→ **Data**

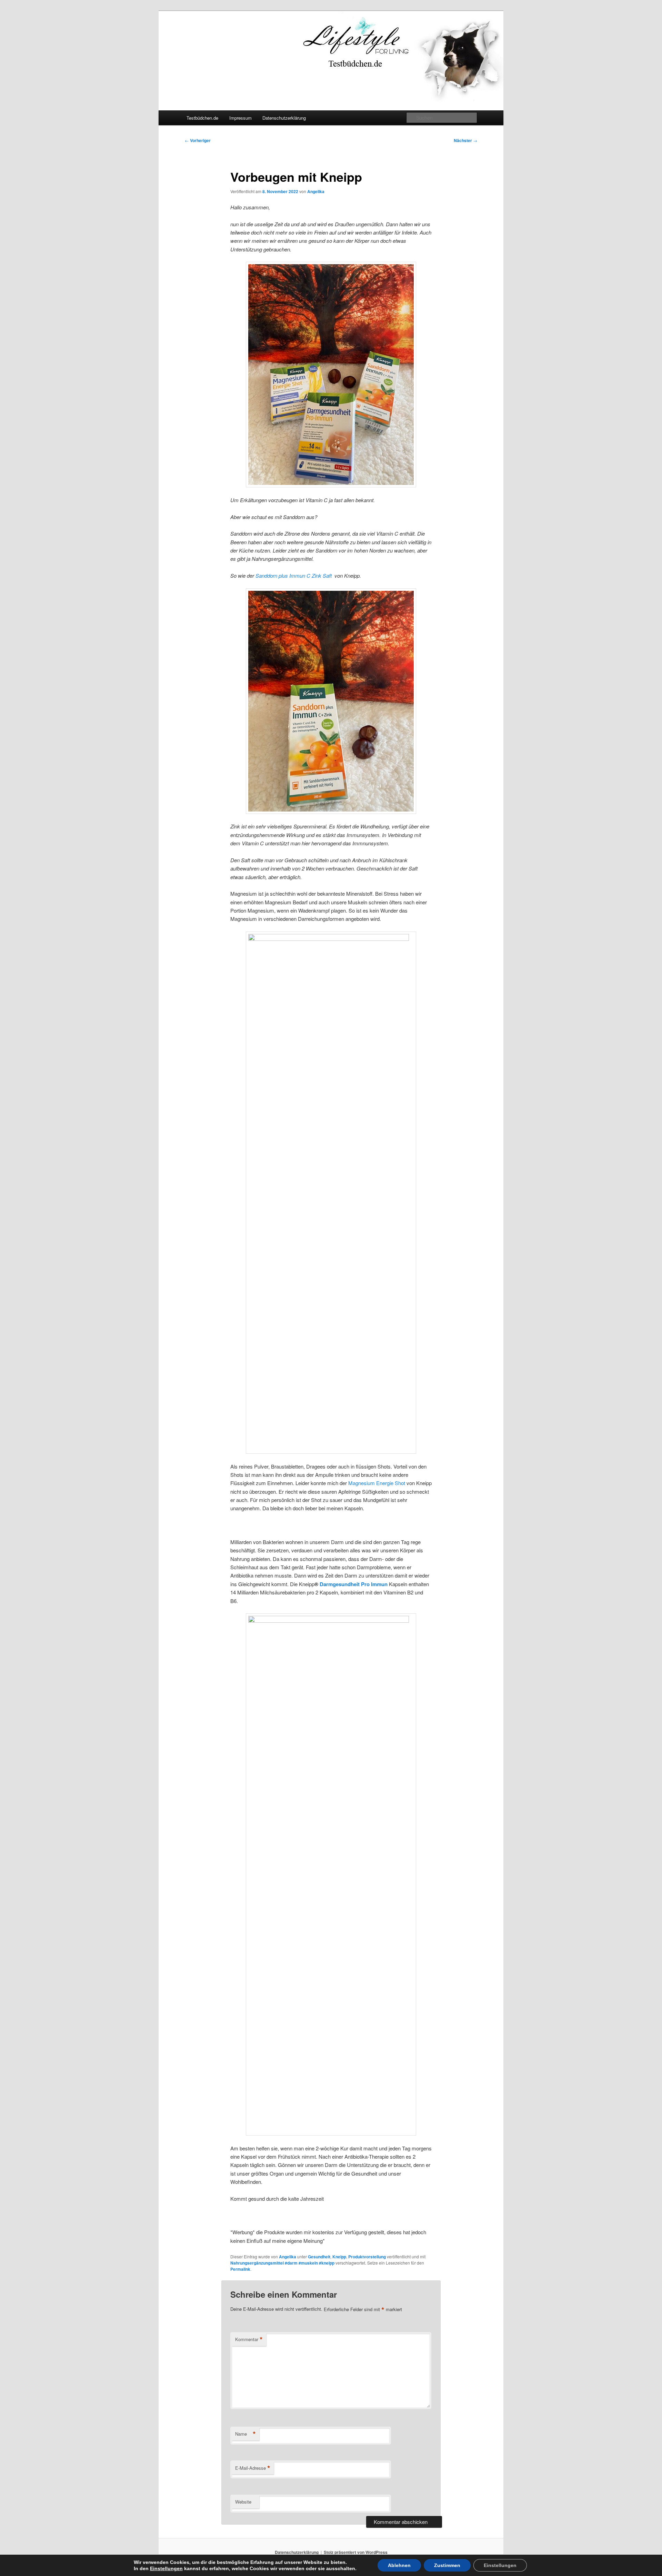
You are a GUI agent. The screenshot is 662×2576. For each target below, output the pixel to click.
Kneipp (339, 2257)
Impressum (240, 118)
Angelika (315, 191)
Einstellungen (166, 2568)
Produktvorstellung (367, 2257)
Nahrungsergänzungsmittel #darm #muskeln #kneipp (282, 2263)
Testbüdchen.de (202, 118)
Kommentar (249, 2339)
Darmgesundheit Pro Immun (354, 1584)
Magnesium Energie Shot (377, 1482)
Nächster (465, 140)
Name (245, 2433)
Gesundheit (319, 2257)
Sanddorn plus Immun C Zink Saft (293, 575)
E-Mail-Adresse (252, 2468)
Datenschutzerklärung (284, 118)
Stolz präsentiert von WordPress (356, 2552)
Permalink (240, 2269)
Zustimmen (447, 2565)
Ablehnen (399, 2565)
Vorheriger (198, 140)
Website (243, 2501)
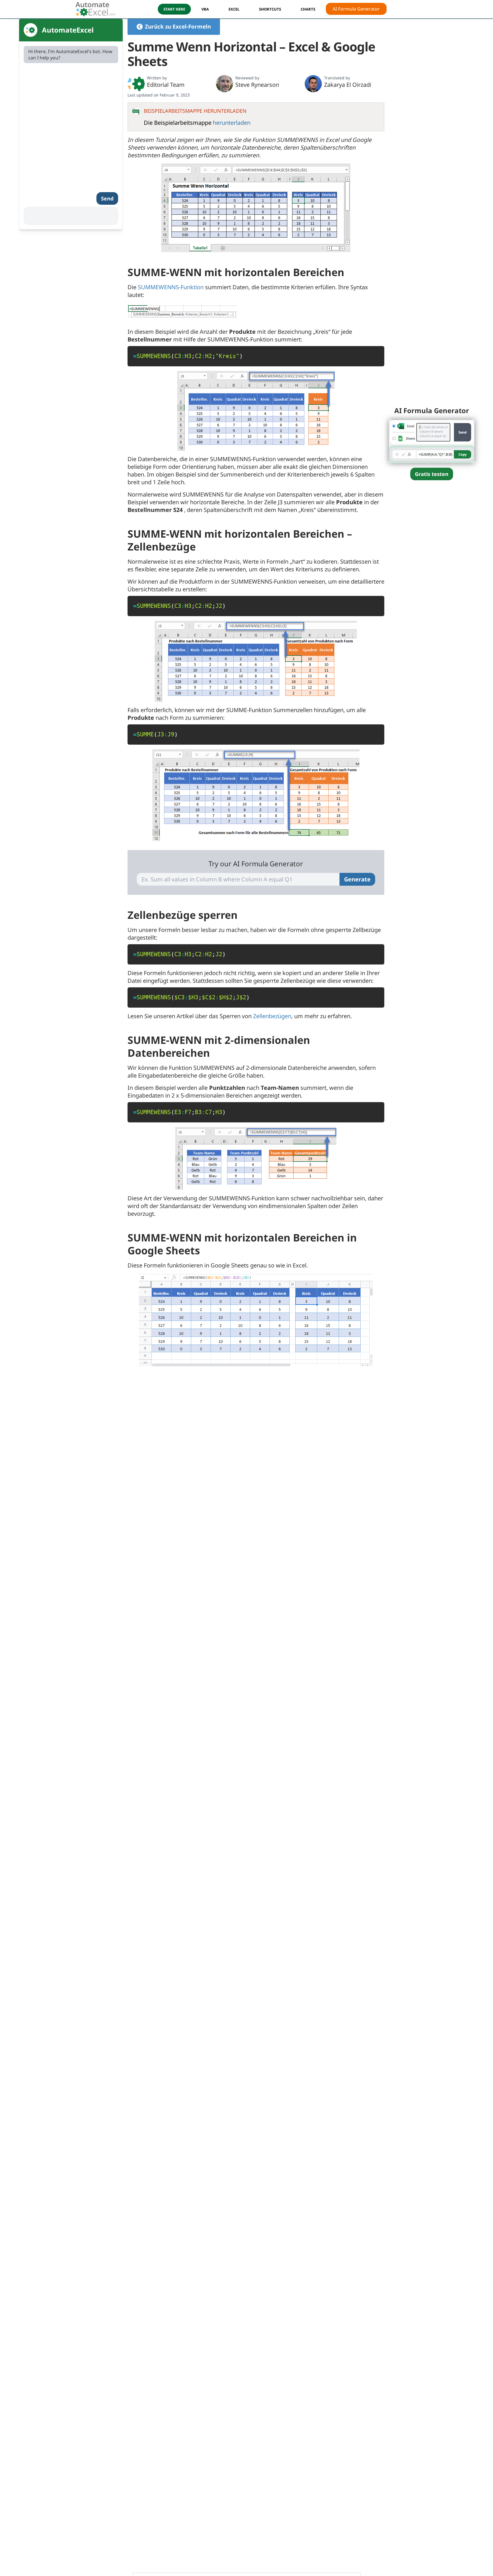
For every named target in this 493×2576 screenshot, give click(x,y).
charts (308, 9)
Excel (234, 9)
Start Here (174, 9)
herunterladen (231, 122)
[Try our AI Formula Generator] (431, 441)
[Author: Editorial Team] (136, 83)
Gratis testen (431, 474)
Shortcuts (270, 9)
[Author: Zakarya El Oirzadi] (313, 83)
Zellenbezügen (272, 1016)
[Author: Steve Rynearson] (224, 83)
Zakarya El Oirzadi (347, 85)
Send (107, 198)
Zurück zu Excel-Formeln (178, 26)
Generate (357, 879)
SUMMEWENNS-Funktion (171, 287)
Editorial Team (166, 85)
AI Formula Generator (356, 9)
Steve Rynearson (257, 85)
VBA (205, 9)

→ **Assignment**
The data is to be restated word for word, with any pictures set aside.

→ **Response below**
You are a GUI agent. The screenshot is 662×2576. For each target below, output the pixel to click.
Kneipp (339, 2257)
Impressum (240, 118)
Angelika (315, 191)
Einstellungen (166, 2568)
Produktvorstellung (367, 2257)
Nahrungsergänzungsmittel #darm #muskeln #kneipp (282, 2263)
Testbüdchen.de (202, 118)
Kommentar (249, 2339)
Darmgesundheit Pro Immun (354, 1584)
Magnesium Energie Shot (377, 1482)
Nächster (465, 140)
Name (245, 2433)
Gesundheit (319, 2257)
Sanddorn plus Immun C Zink Saft (293, 575)
E-Mail-Adresse (252, 2468)
Datenschutzerklärung (284, 118)
Stolz präsentiert von WordPress (356, 2552)
Permalink (240, 2269)
Zustimmen (447, 2565)
Ablehnen (399, 2565)
Vorheriger (198, 140)
Website (243, 2501)
For every named target in this 493×2576 screenshot, give click(x,y).
charts (308, 9)
Excel (234, 9)
Start Here (174, 9)
herunterladen (231, 122)
[Try our AI Formula Generator] (431, 441)
[Author: Editorial Team] (136, 83)
Gratis testen (431, 474)
Shortcuts (270, 9)
[Author: Zakarya El Oirzadi] (313, 83)
Zellenbezügen (272, 1016)
[Author: Steve Rynearson] (224, 83)
Zakarya El Oirzadi (347, 85)
Send (107, 198)
Zurück zu Excel-Formeln (178, 26)
Generate (357, 879)
SUMMEWENNS-Funktion (171, 287)
Editorial Team (166, 85)
AI Formula Generator (356, 9)
Steve Rynearson (257, 85)
VBA (205, 9)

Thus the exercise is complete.